Fig. 7: Targeting Itgβ8 in melanoma patients impairs TGF-β signaling and increases cytotoxic functions in tumor-infiltrating CD8^pos T cells.

Fresh serial sections from the same melanoma for each patient were maintained in culture conditions in the presence or not of neutralizing anti-Itgβ8 antibody as illustrated in (a). b–e Forty-eight hours later, CD8^pos T cells infiltrating the tumors were analyzed by flow cytometry as illustrated in (b). c Representative histograms of the levels of phosphorylated SMAD2/3 (p-SMAD2/3) in tumor CD8^pos T cells in the response to anti-Itgβ8 antibody treatment. Percentages of cells with high levels of phosphorylation of SMAD2/3 are indicated. d Graph illustrates the percentage of CD8^pos T cells positive for p-SMAD2/3 in response to treatment.
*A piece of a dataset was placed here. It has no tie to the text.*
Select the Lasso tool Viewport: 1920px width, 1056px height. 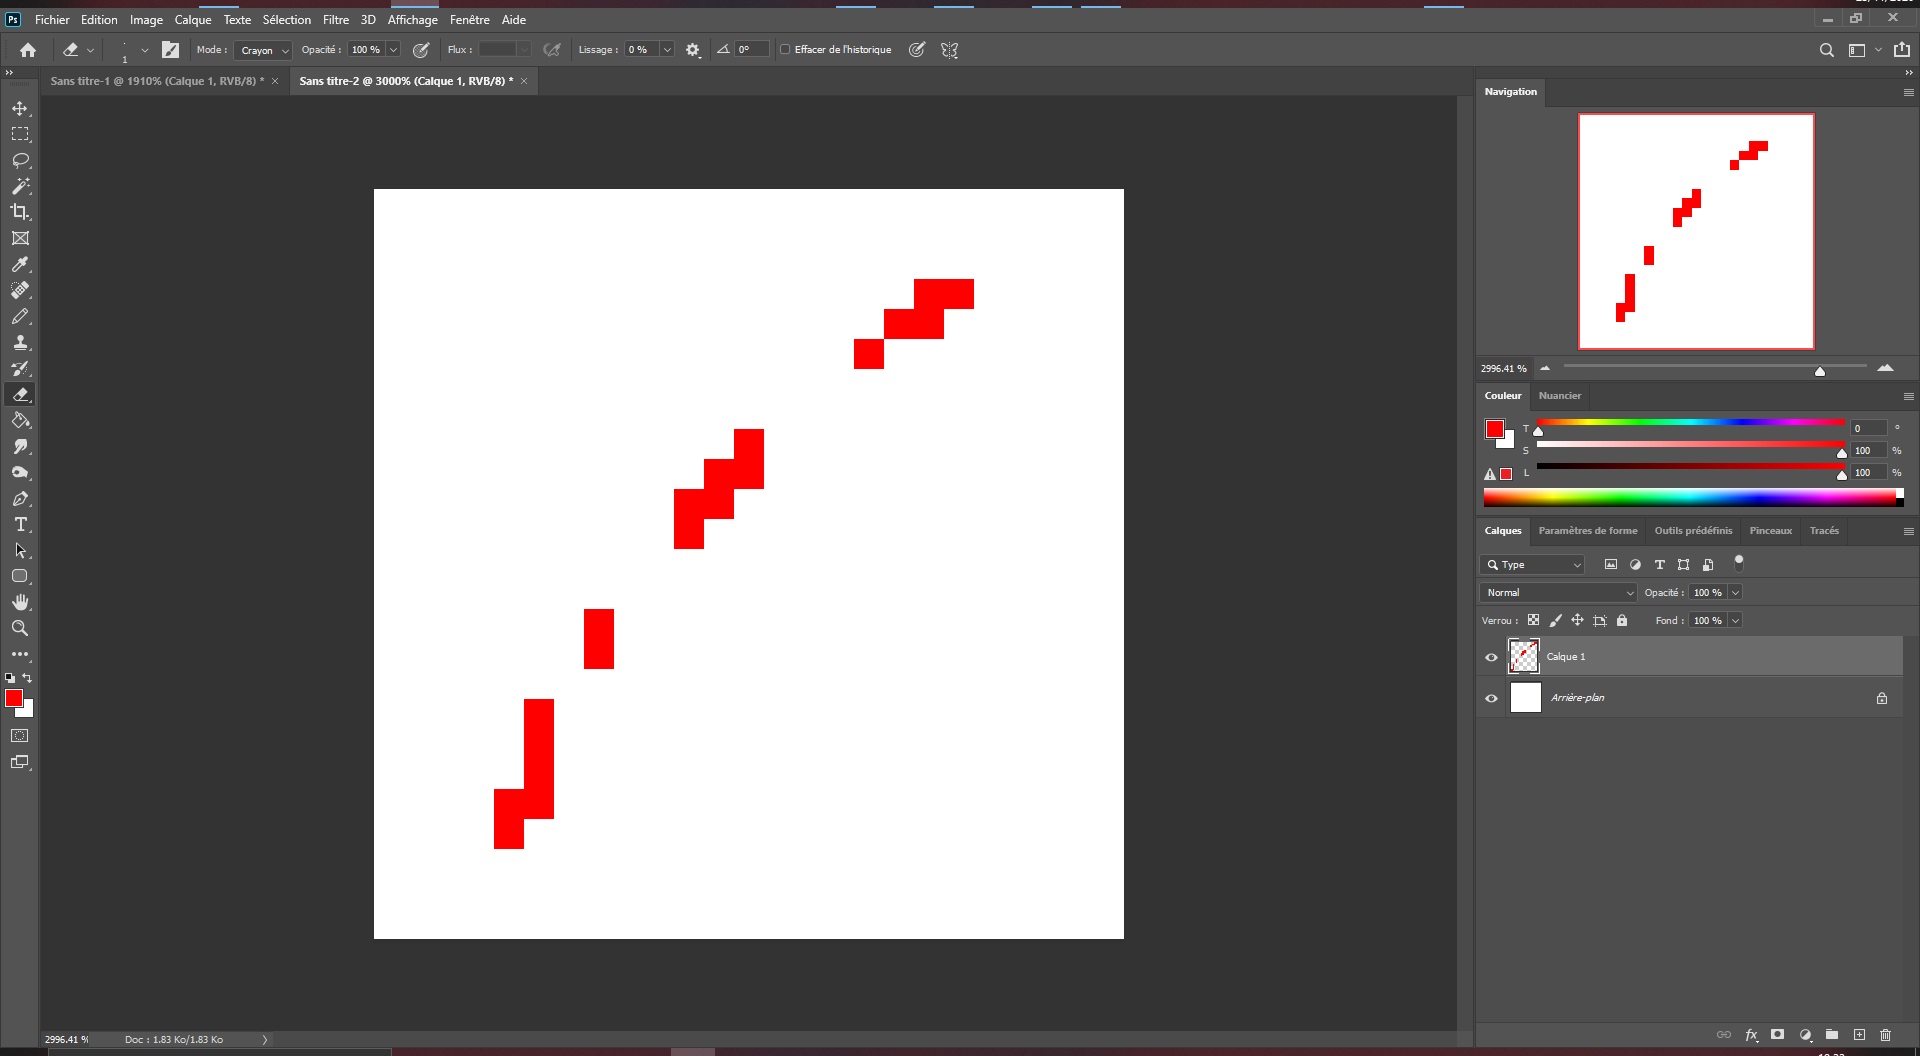(x=20, y=160)
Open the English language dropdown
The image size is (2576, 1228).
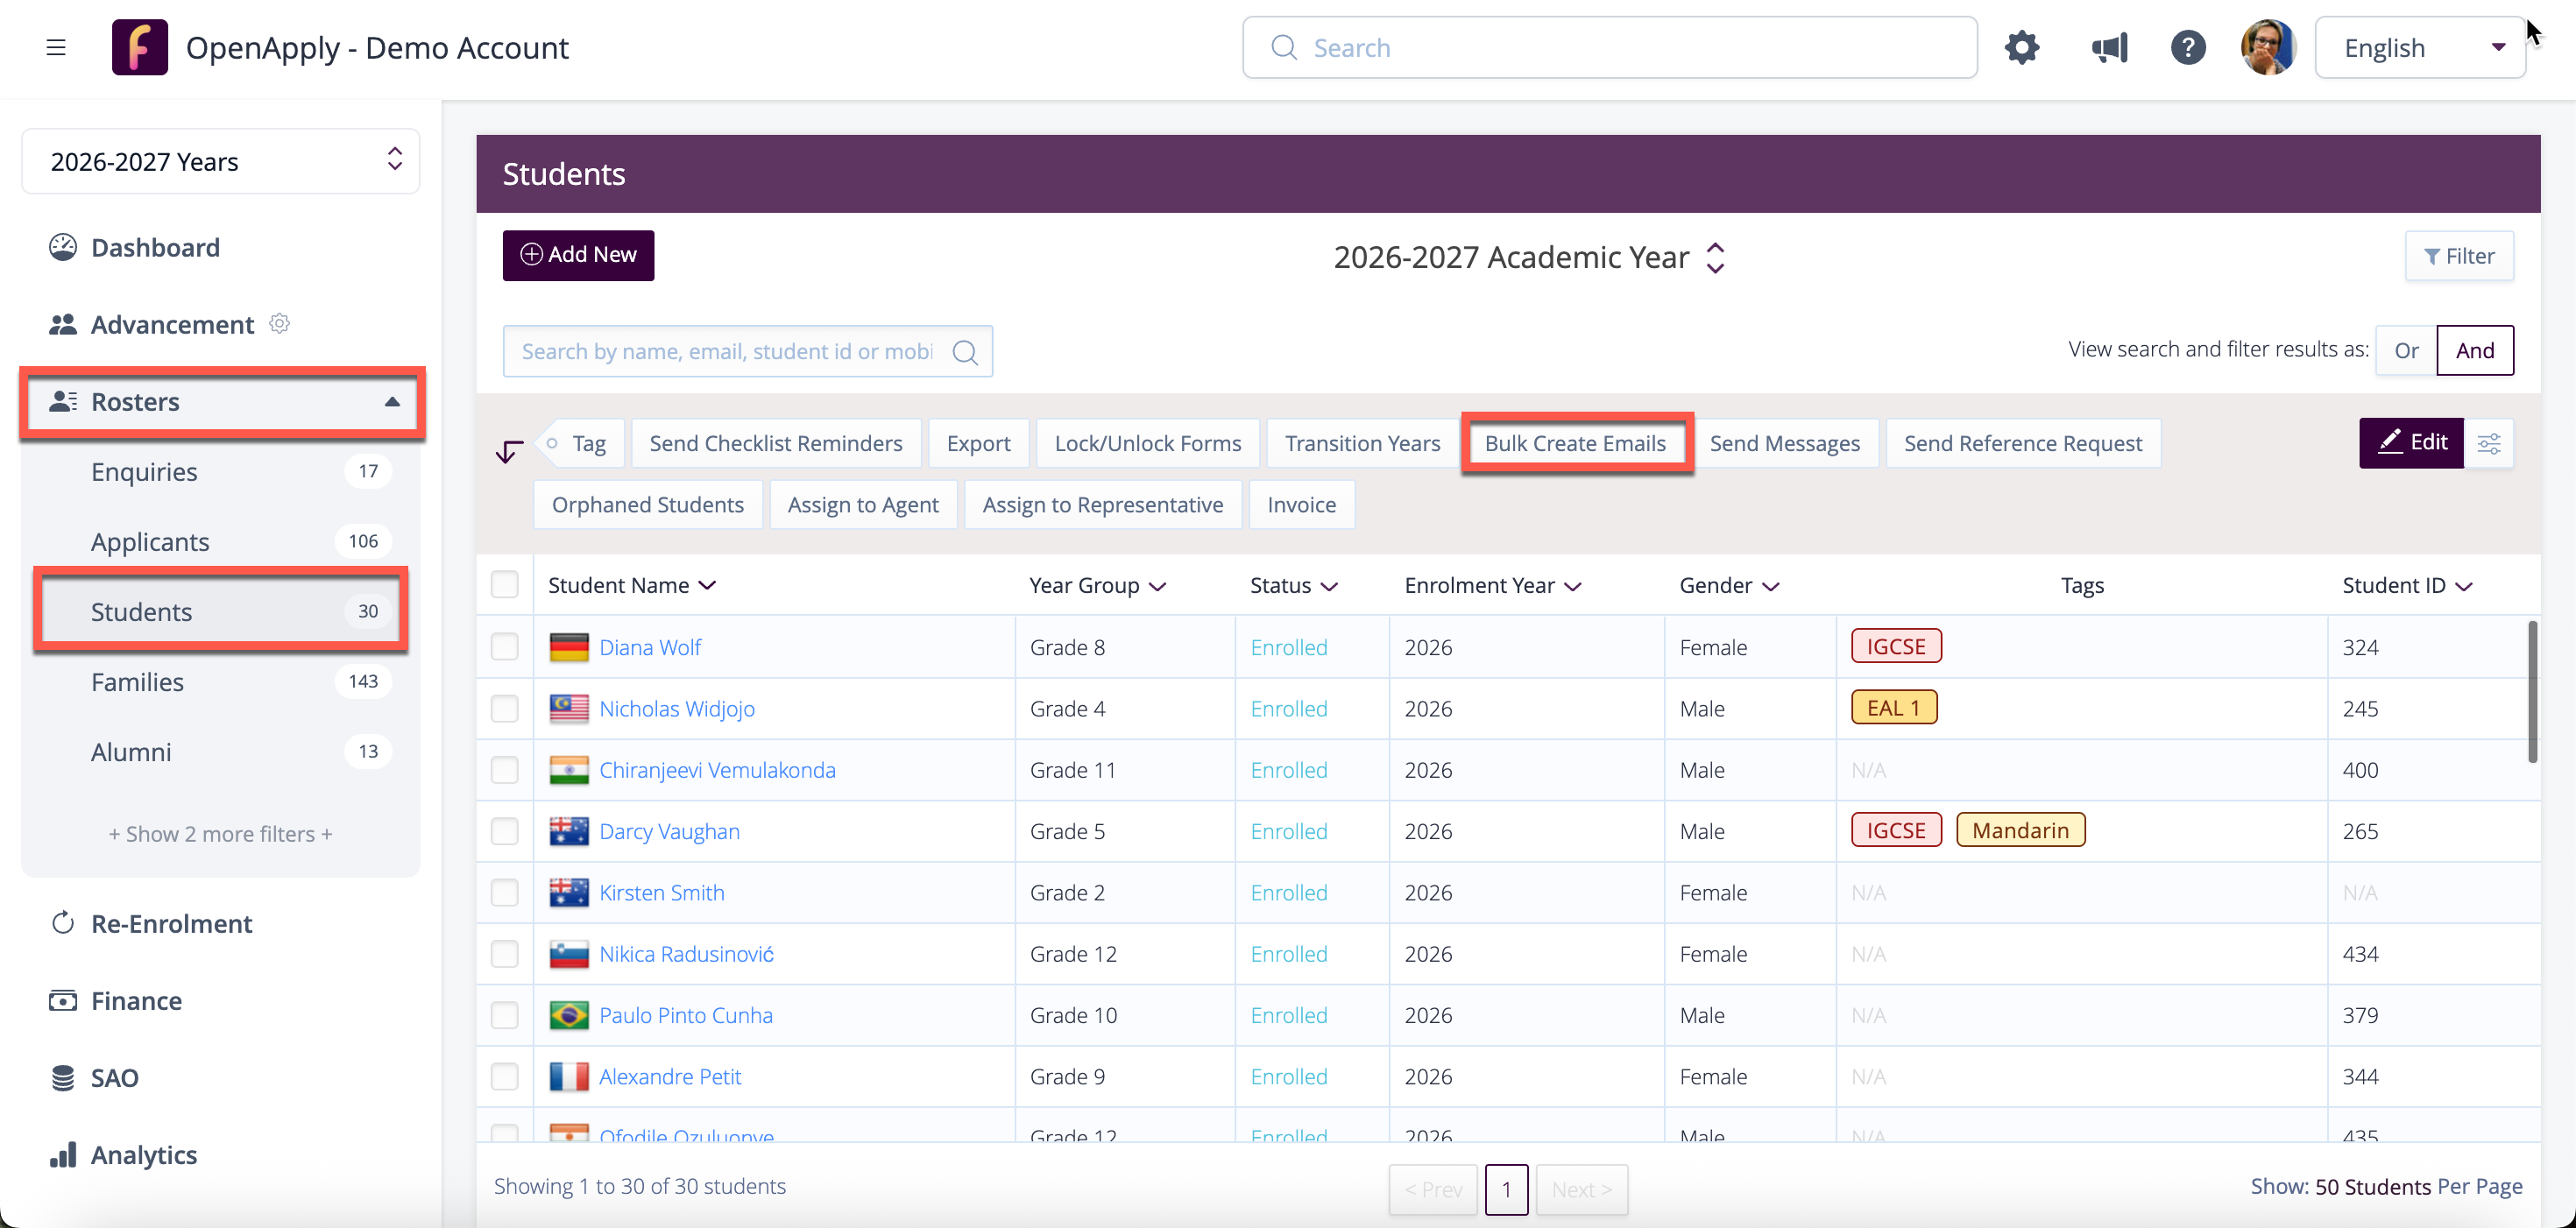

Each gray dot illustrates the value for tumor CD8^pos T cells in the absence of treatment and the linked red dot that of CD8 T cells from the same tumor after anti-Itgβ8 antibody treatment. e Representative histograms of the levels of granzyme B (GzB) in tumor CD8^pos T cells in the response to anti-Itgβ8 antibody treatment. Percentages of cells producing high levels of GzB are indicated. f Graph illustrates the percentage of CD8^pos T cells positive for both GzB and CD107 in response to treatment. Each gray dot illustrates the value for tumor-infiltrating CD8^pos T cells in the absence of treatment and the linked red dot that of CD8^pos T cells from the same tumor after anti-Itgβ8 treatment. n = 6–7 different patients, *P < 0.05 was determined by two-tailed Wilcoxon test. d P = 0.0313 (*), f P = 0.0156 (*). Source data are provided as a Source Data file.